Nalar neoliberalisme ini pun pada akhirnya mencengkeram dunia pendidikan, karena pendidikan adalah ranah yang sangat strategis dalam membentuk tatanan sosial melalui transformasi intelektual dan sosial, terutama kampus yang didaku sebagai centre of exellence. Beberapa praktik neoliberalisme dalam pendidikan atau yang dapat disebut sebagai neoliberalisme pendidikan antara lain adalah, pertama, berupaya untuk melepas tanggung jawab pemerintah dalam mendanai pendidikan. Pendidikan publik yang mestinya menjadi hak dari tiap warga negara untuk mendapatkannya dilepaskan dari tanggung jawab negara, dan kemudian ia menjadi santapan empuk bagi kalangan pemodal untuk menjadikannya sebagai bagian dari bisnis mereka. Dalam pelepasan tanggung jawab tersebut, pemerintah menyerahkannya sebagai tanggung jawab masyarakat bersama.
Kedua, menyamakan dunia pendidikan dengan dunia industri. Dalam hal ini, sekolah, kampus dan semua institusi pendidikan dianggap bagaikan sebuah pabrik, di mana ilmu pengetahuan dijual, siapa yang dapat membayar lebih banyak maka ia yang akan mendapatkan ilmu pengetahuan lebih banyak. Sekolah dan kampus dikelola dalam nalar perusahaan (korporasi, menjadi korporatisasi) dengan banyak pertimbangan ekonomis, seperti efektivitas, efesiensi, produktivitas, dan lainnya. Nalar ini juga menjadikan institusi pendidikan adalah sarana untuk mengeruk dan memupuk untung materi, jadi tujuan utamanya bukanlah proses pemanusiaan, pemerdekaan, pengembangan ilmu pengetahuan, namun sekadar dapat berjalan sebagaimana rutinitas industri yang menerima in put, kemudian mengolahnya, dan mengeluarkan produk yang memiliki nilai tambah dan produktivitas lebih.
Ketiga, dunia pendidikan sekadar menjadi subsistem dari tatanan ekonomi neoliberal. Dalam nalar ini, siswa yang masuk dalam sekolah atau kampus dididik dengan doktrin-doktrin modernisme-neoliberal, mereka diarahkan pandangan hidupnya pada pencapaian kesuksesan hidup ala kaum neolib, diarahkan pembangunan sosial-budaya ala borjuis-kapitalis, dan ikut dalam pandangan dan gaya hidup kaum borjuis-kapitalis. Para siswa diberikan kompetensi yang sekiranya dibutuhkan oleh dunia industri, dalam hal ini pendidikan tunduk pada kemauan pasar, pendidikan hanya ditujukan sebagai lembaga pensuplai tenaga kerja untuk dunia industri. Pendidikan dengan demikian tidak lagi sebagaimana ideal konsep pendidikan sebagai lembaga pencerahan dan pembangun peradaban, menciptakan peradaban manusia, tapi sekadar mengikuti jalan peradaban yang dibangun oleh para kaum kapitalis-borjuis di atas puing-puing humanisme, bersenjatakan legitimasi ilmu pengetahuan yang mereka kendalikan.

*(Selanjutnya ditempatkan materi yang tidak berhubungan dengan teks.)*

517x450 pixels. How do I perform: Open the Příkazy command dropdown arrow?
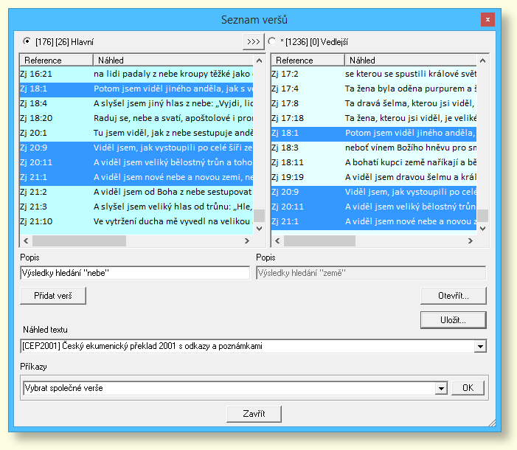[441, 387]
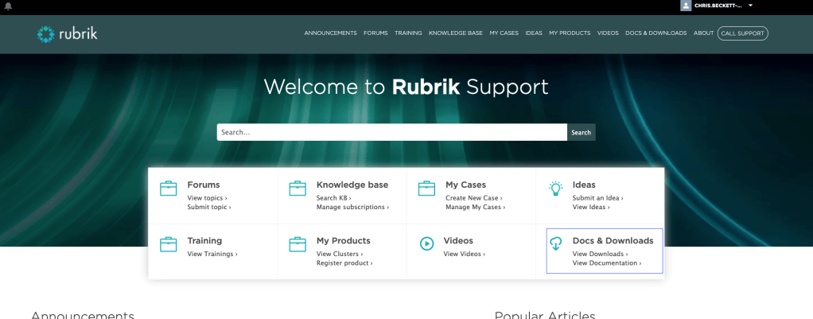Click the user avatar picture
The height and width of the screenshot is (319, 813).
tap(686, 6)
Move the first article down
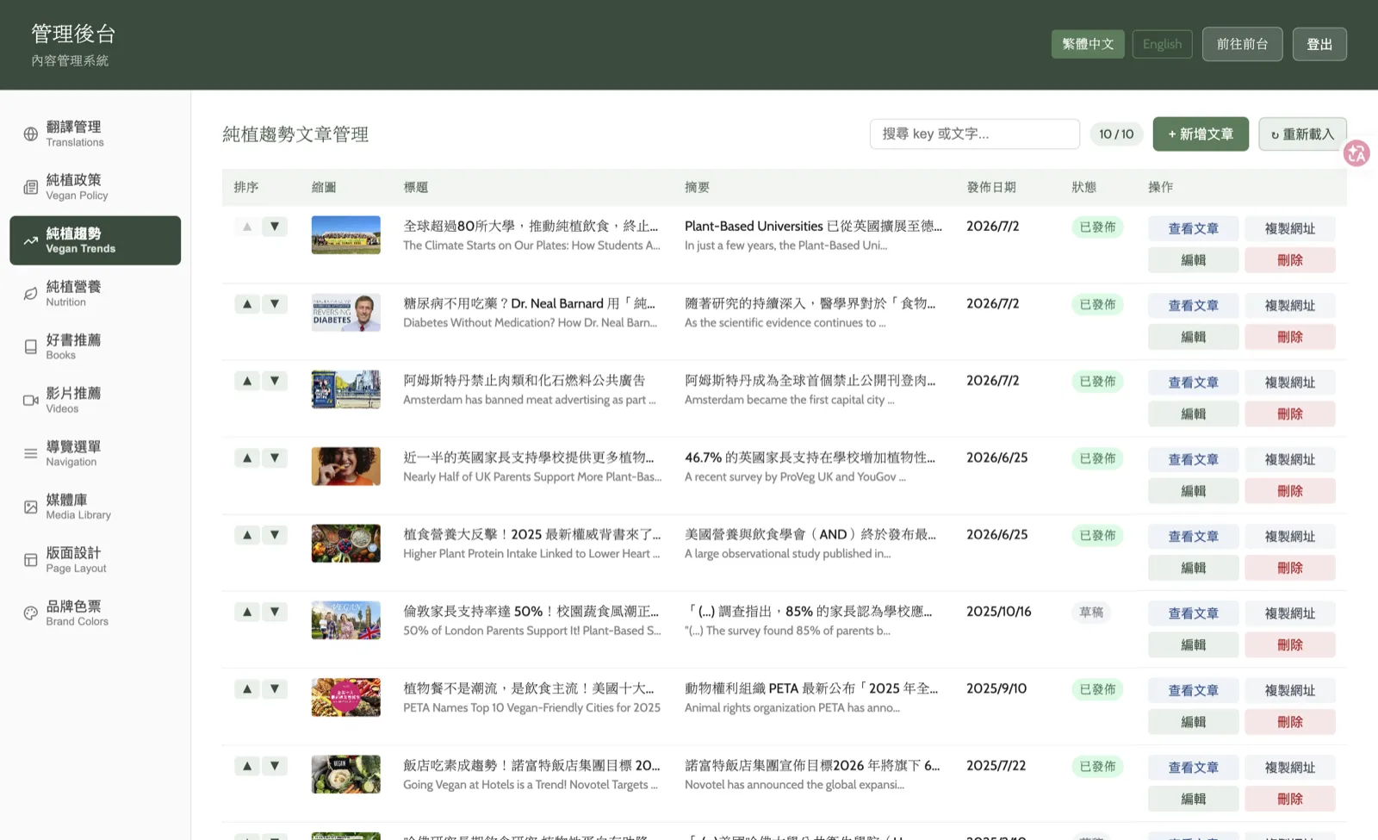This screenshot has height=840, width=1378. click(x=275, y=227)
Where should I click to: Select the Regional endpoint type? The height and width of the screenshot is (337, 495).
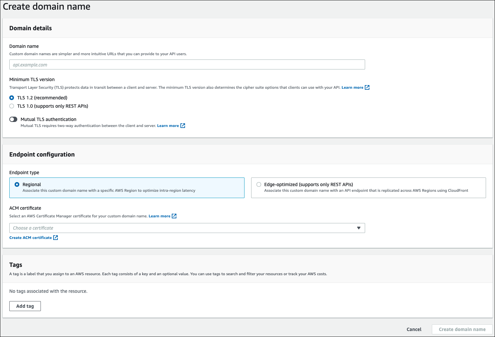pos(17,184)
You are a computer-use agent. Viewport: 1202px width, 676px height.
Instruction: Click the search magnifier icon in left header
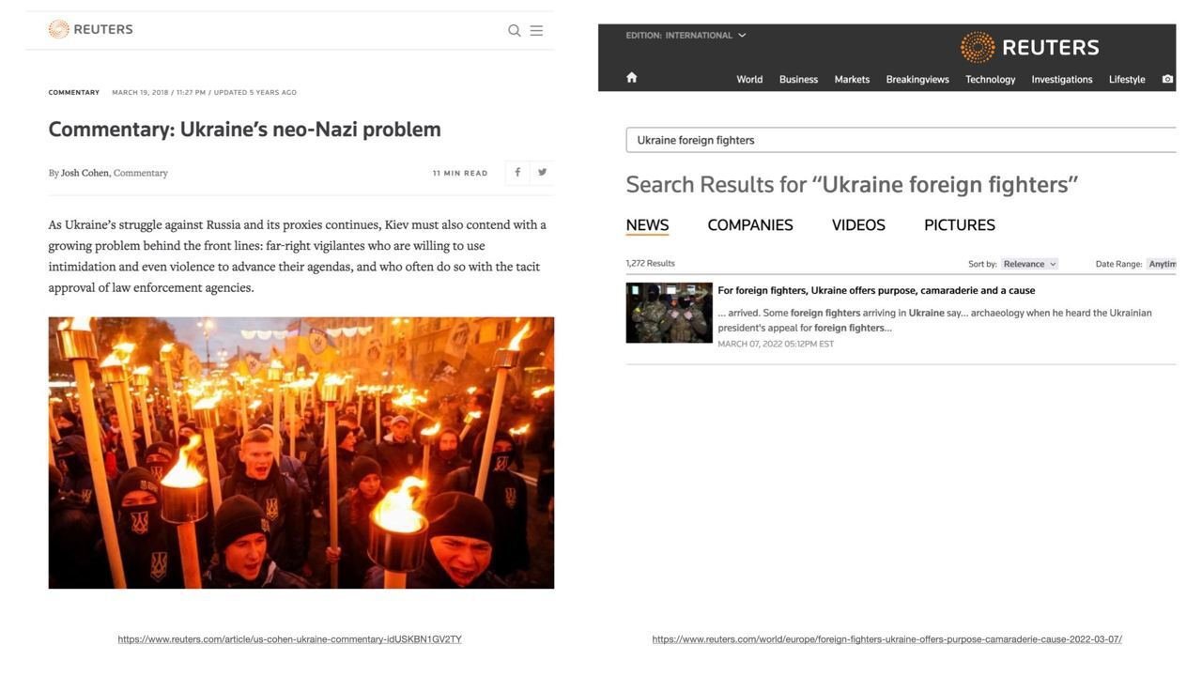coord(515,31)
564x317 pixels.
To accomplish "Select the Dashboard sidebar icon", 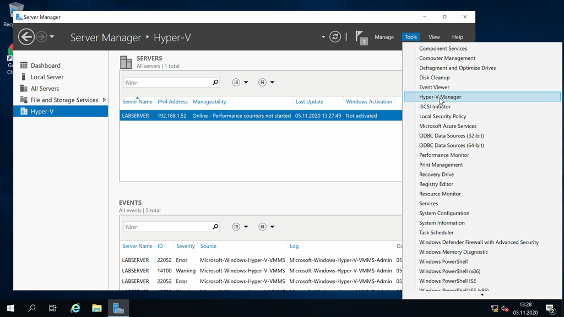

[1] Disampaikan oleh Amruloh dalam diskusi disekretariat HMI Komisariat Insan Cita, pengurus HMI Cabang tulungagung, Kabid PAO.
[2] Sudjana, Eggy. Islam Fungsional, PT RADJAGRAPINDOROSADA, Jakarta. ( mantan Ketum PB HMI )
[3] Ismail, Faisal, 2001. Islam Transformasi social dan Kontinuitas sejarah. PT TIARA WACANA.  Yogjakarta.
[4] Pengurus Besar HMI Kabid KPP tahun 2010-2012. Disampaikan dalam forum LK2 HMI Cabang tulungagung tahun 2013 di villa Argo Wilis sendang pukul 19.00 wib, 21 September 2013.
[5] Madjid, Nurcholis, 1997. Tradisi islam “ peran dan fungsi dalam pembangunan indonesia, PARAMADINA, Jakarta Selatan, hal: 65. (mantan ketum PB HMI 2 Periode )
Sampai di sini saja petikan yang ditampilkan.